The first in-wheel module 161 is installed in a front left wheel, the second in-wheel module 162 in a front right wheel, the third in-wheel module 163 in a rear left wheel, and the fourth in-wheel module 164 in a rear right wheel.

The processor 110 may include at least one micro-processor and can operate based on the algorithm stored in the memory 120.

The processor 110 can determine a traveling state of the vehicle 10 based on the SOC of the battery and on data that are input from the sensor 140.

The processor 110 computes required braking force according to the degree of operation of the brake pedal 190. The processor 110 performs braking by controlling the in-wheel motors 180 and the electro-mechanical brakes (EMBs) 170, thereby enabling the vehicle 10 to reduce the speed thereof and to bring the vehicle 10 to a stop.

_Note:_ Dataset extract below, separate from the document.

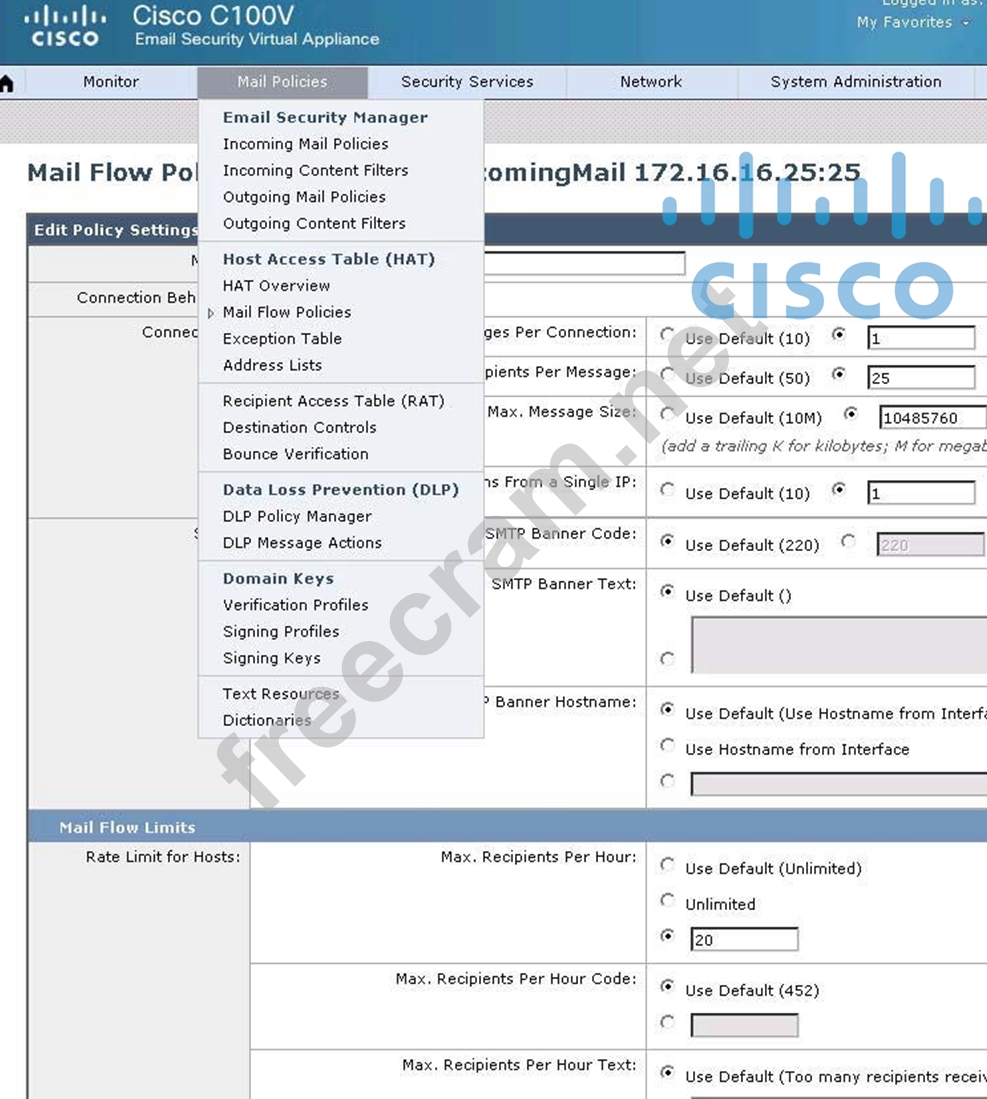The height and width of the screenshot is (1099, 987).
Task: Select Mail Flow Policies menu entry
Action: click(x=286, y=312)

The processor 110 computes the required braking force in response to operation of the brake pedal 190 or a brake key (not illustrated). Then, the processor 11 distributes the control signal to the electro-mechanical brake (EMB) 170 and to at least one of the first to fourth in-wheel modules 161 to 164, thereby correspondingly applying the control signal.

In addition, the processor 110 can distribute the braking force based on the speed of the vehicle 10 and the SOC of the battery.

The processor 110 can check the traveling state of the vehicle 10 and the SOC of the battery. Correspondingly, the processor 110 can compute drive force and the braking force that are to be applied to the first to fourth in-wheel modules 161 to 164, respectively, mounted on the vehicle 10 based on at least one of restricted output values of the battery and can apply the computed drive force and braking force to the first to fourth in-wheel modules 161 to 164.

Accordingly, the in-wheel motors 180 can operate according to the respectively applied control signals, thereby applying the braking force to the four wheels 21 to 24. In addition, the in-wheel motors 180 can generate the reverse torque, thereby performing braking.

During braking, the processor 110 can check whether or not the electro-mechanical brake (EMB) 170 operates normally and can detect a failure thereof.

In a situation where the electro-mechanical brake (EMB) fails to operate, the processor 110 can determine whether or not sudden braking is required, and, if necessary, can control braking by redistributing the braking force.

In a case where the electro-mechanical brake (EMB) 170 fails to operate, the processor 110 can perform braking by generating the reverse torque through the in-wheel motor 180.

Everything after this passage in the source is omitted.